民俗資料の細分化では、24分類*6されている。
【24分類】総論、住居、服飾、食物、村制、農耕、山村、漁村、諸職、交通、族制、婚姻、産育、葬送、年中行事、信仰、神名、俗信、芸能、児童、言語、伝説、昔話、沖縄
近代化や都市化に伴い、民俗学の領域や対象も変化。1970年代以降、現代(都市)民俗学の登場*7
●「有形文化」(住居・衣服・家族・林業・農業・etc…)=目に訴えかえるもの。
●「言語芸術」(命名・言葉・昔話・伝説・民謡・etc…)=耳に訴えかけるもの。
●「心意現象」(妖怪・幽霊・禁忌・信仰・etc…)=心に訴えかけるもの。
★民俗学とは民俗資料を通して、日本人の歴史や生活文化を明らかにする学問である。
*1:福田アジオ・宮田登(1983=2007)『日本民俗学概論』吉川弘文館
*2:柳田国男[監修](1951)『民俗学辞典』東京堂出版、p.582より引用。
*3:福田アジオ・宮田登(1983=2007)『日本民俗学概論』吉川弘文館、p.265より引用。

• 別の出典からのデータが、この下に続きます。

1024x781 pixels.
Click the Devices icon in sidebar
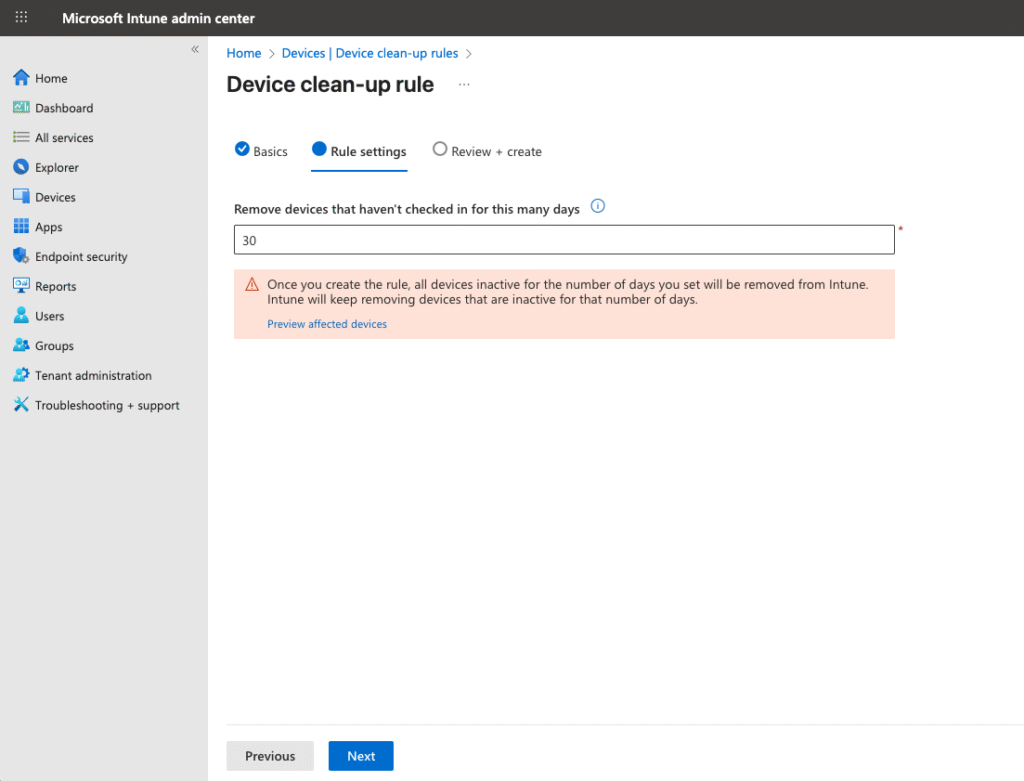(21, 197)
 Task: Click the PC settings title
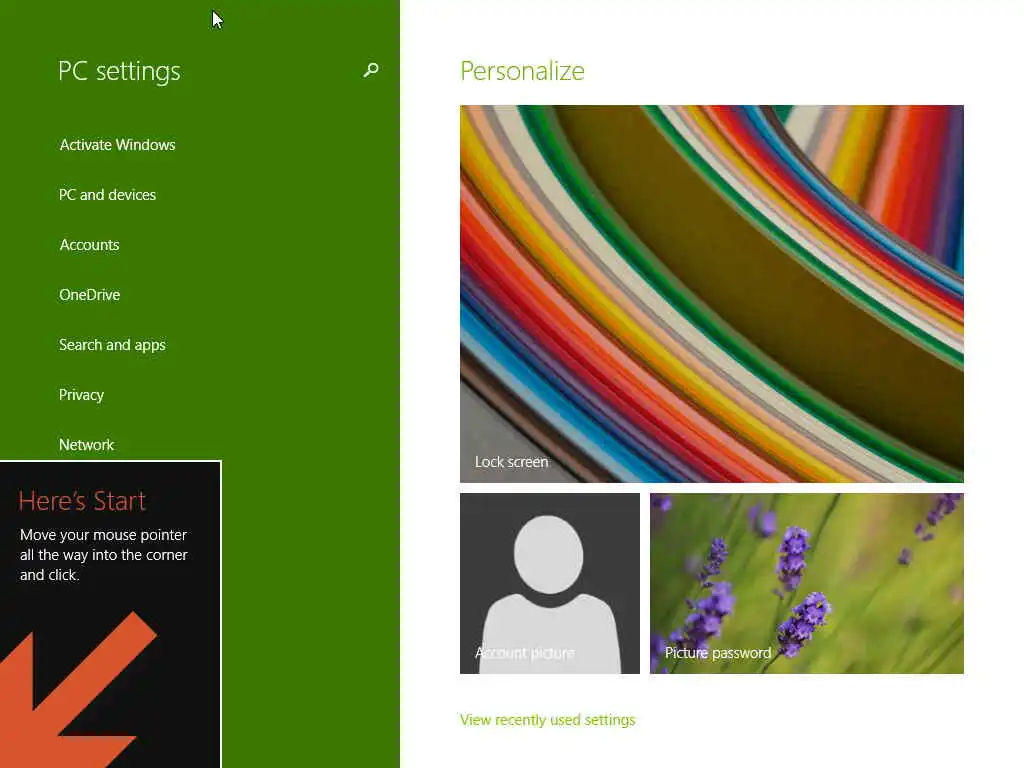click(x=119, y=71)
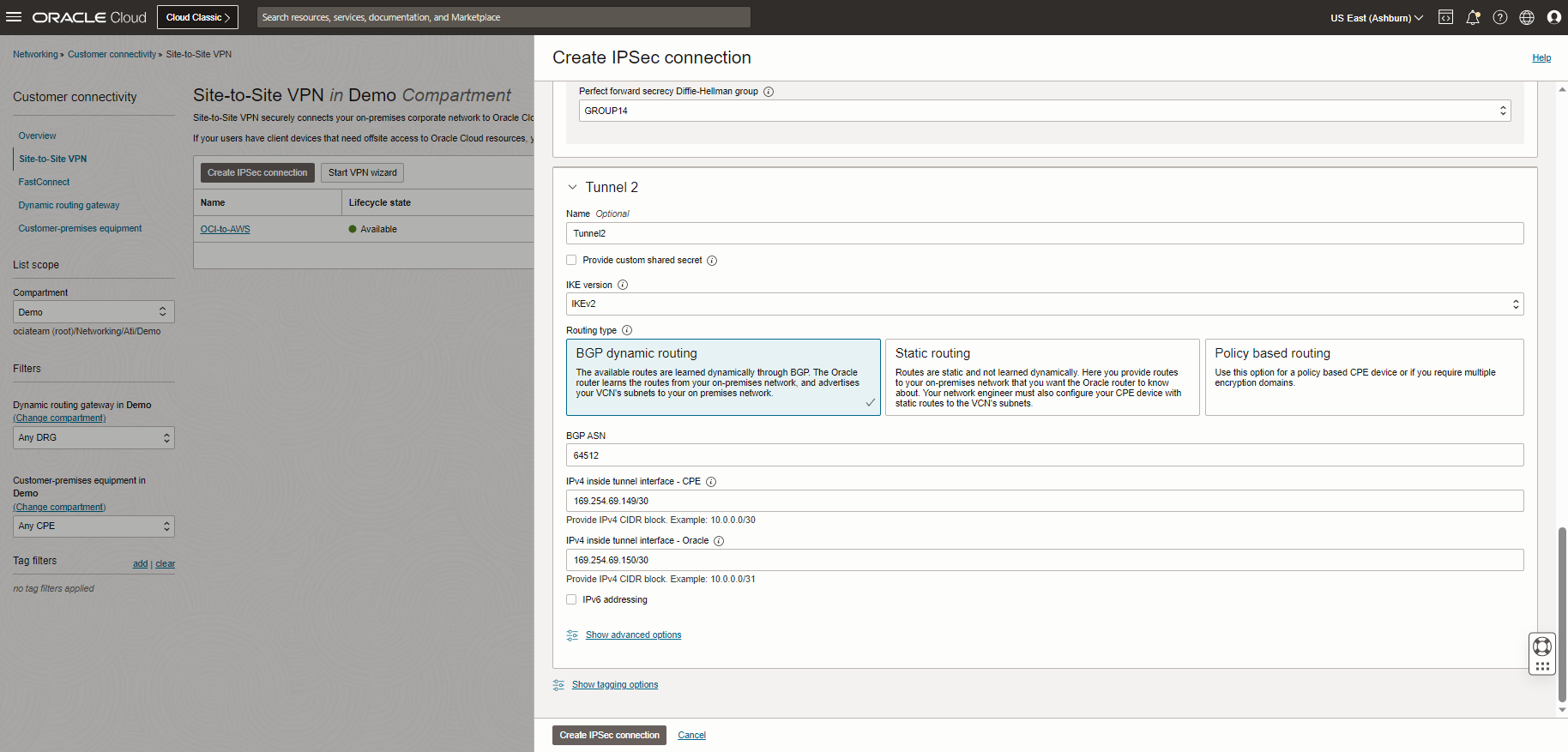Open the language globe icon
Viewport: 1568px width, 752px height.
[1527, 17]
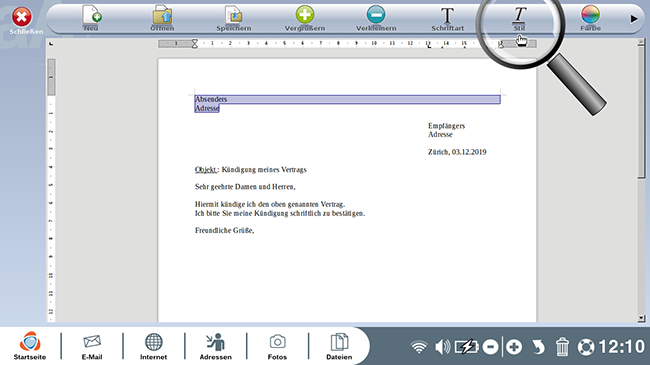
Task: Shrink text with Verkleinern minus button
Action: point(376,18)
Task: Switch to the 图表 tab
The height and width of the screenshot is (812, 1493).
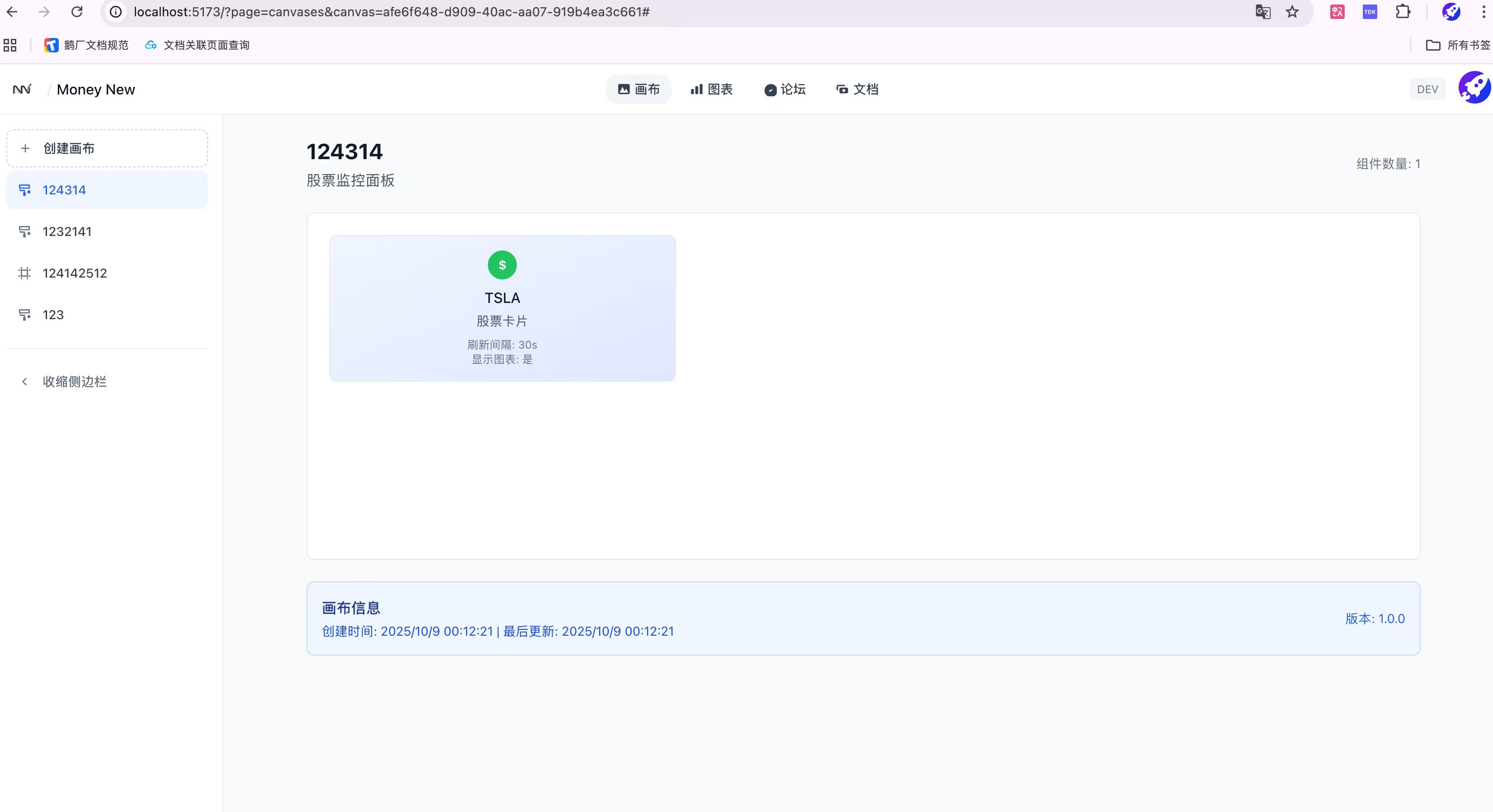Action: [x=712, y=89]
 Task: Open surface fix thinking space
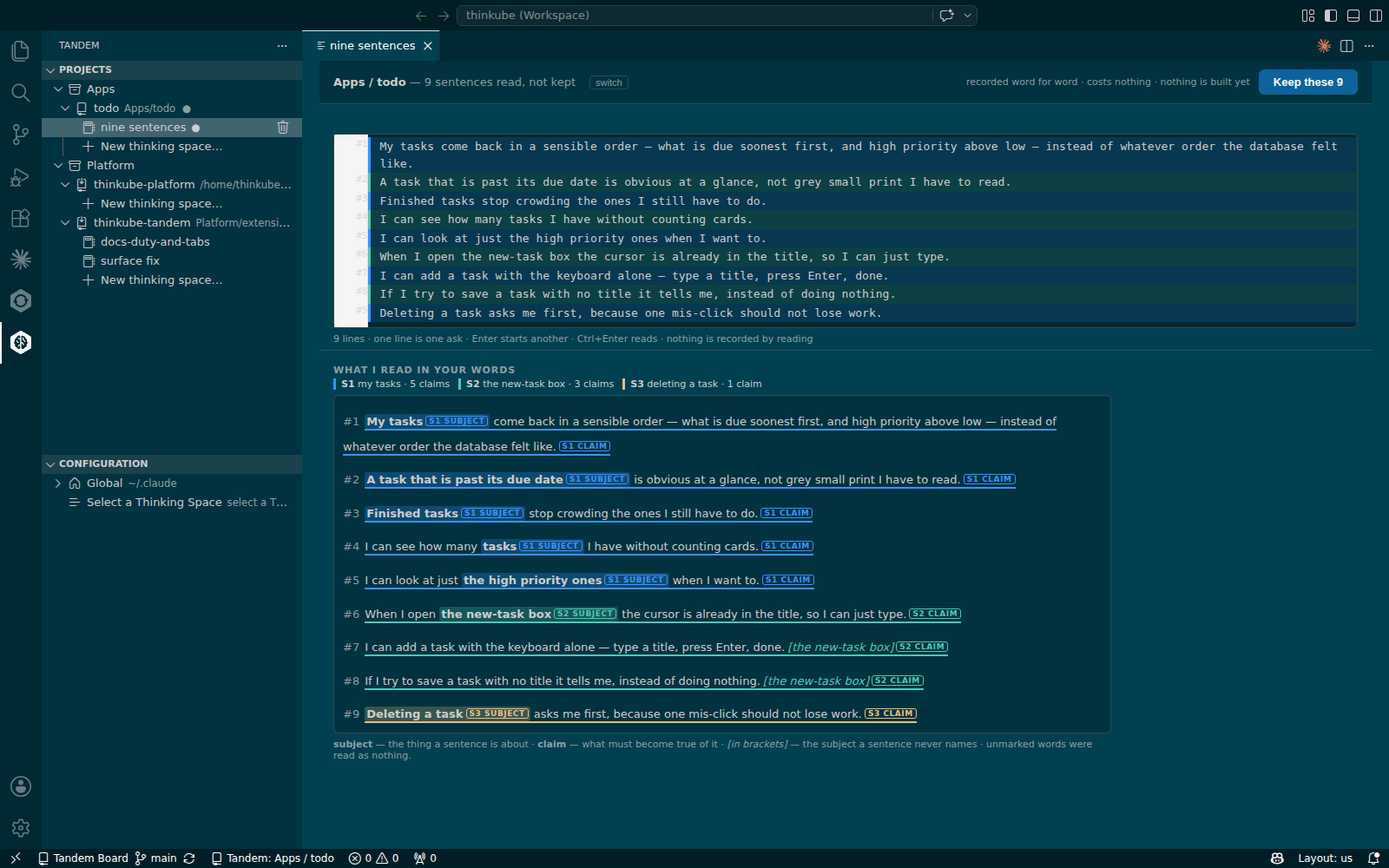point(130,261)
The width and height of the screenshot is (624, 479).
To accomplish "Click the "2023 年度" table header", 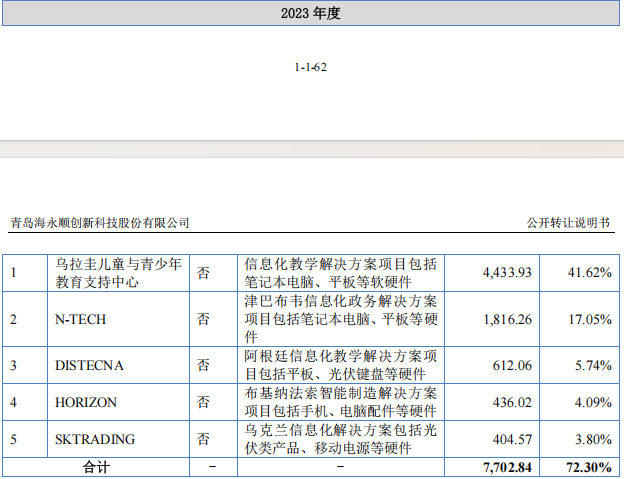I will [x=311, y=14].
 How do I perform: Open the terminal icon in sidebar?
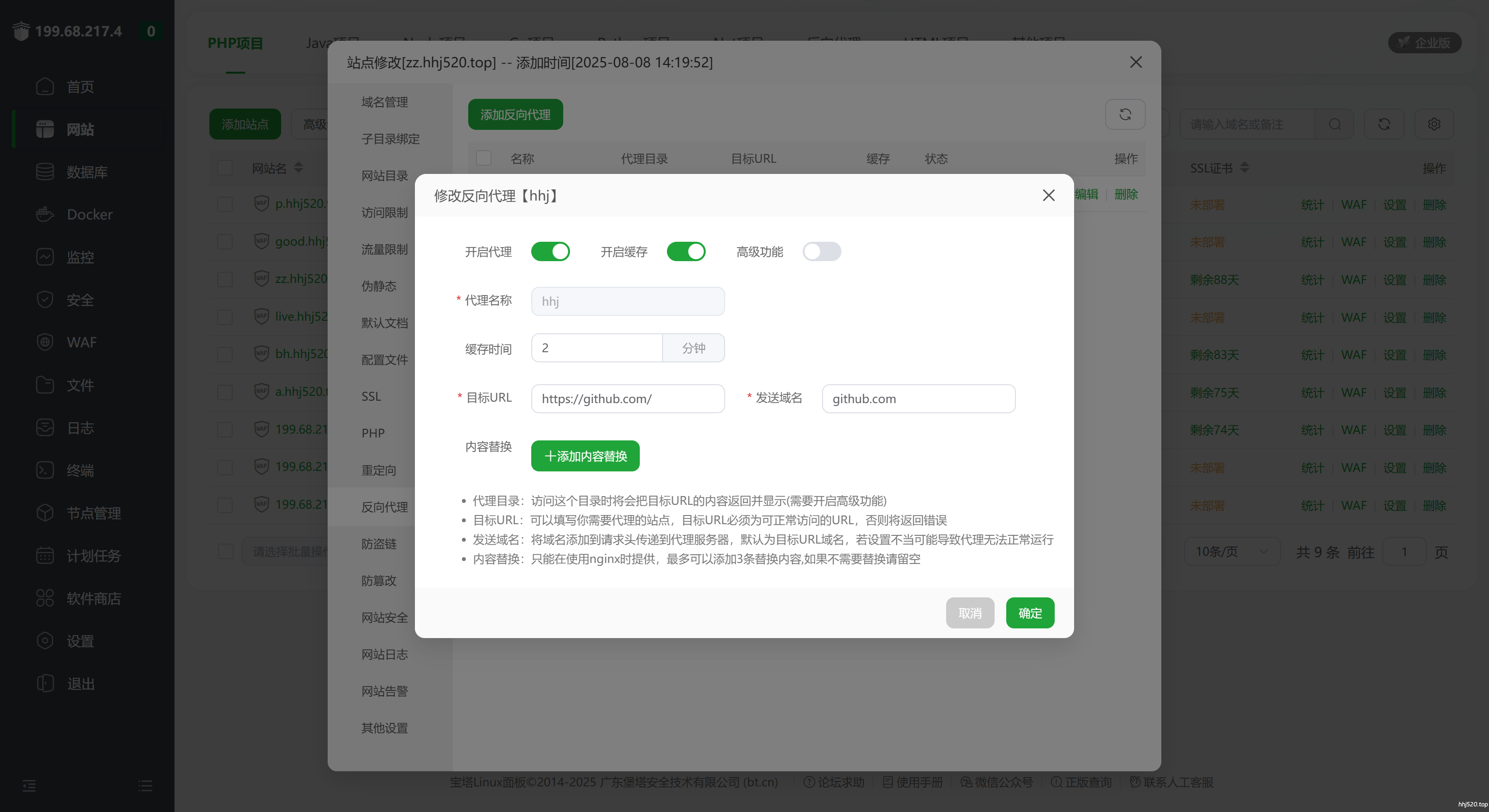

*4:佐野賢治・谷口貢・中込睦子・古家信平[編著](1996)『現代民俗学入門』吉川弘文館、p.4より引用。
*5:政岡信之・政岡信洋[編](2007=2004))『こんなに面白い民俗学』ナツメ社、p.20を参照。
*6:柳田国男[監修](1951)『民俗学辞典』東京堂出版を参照。
*7:農村の都市化した地域や、都市空間を調査対象とした学問。→佐野賢治・谷口貢・中込睦子・古家信平[編著](1996)『現代民俗学入門』吉川弘文館を参照。
*8:上野和夫・高桑森史・野村純一・福田アジオ・宮田登[編者](2006=1974)『新版 民俗調査ハンドブック』吉川弘文館、p.186を参照。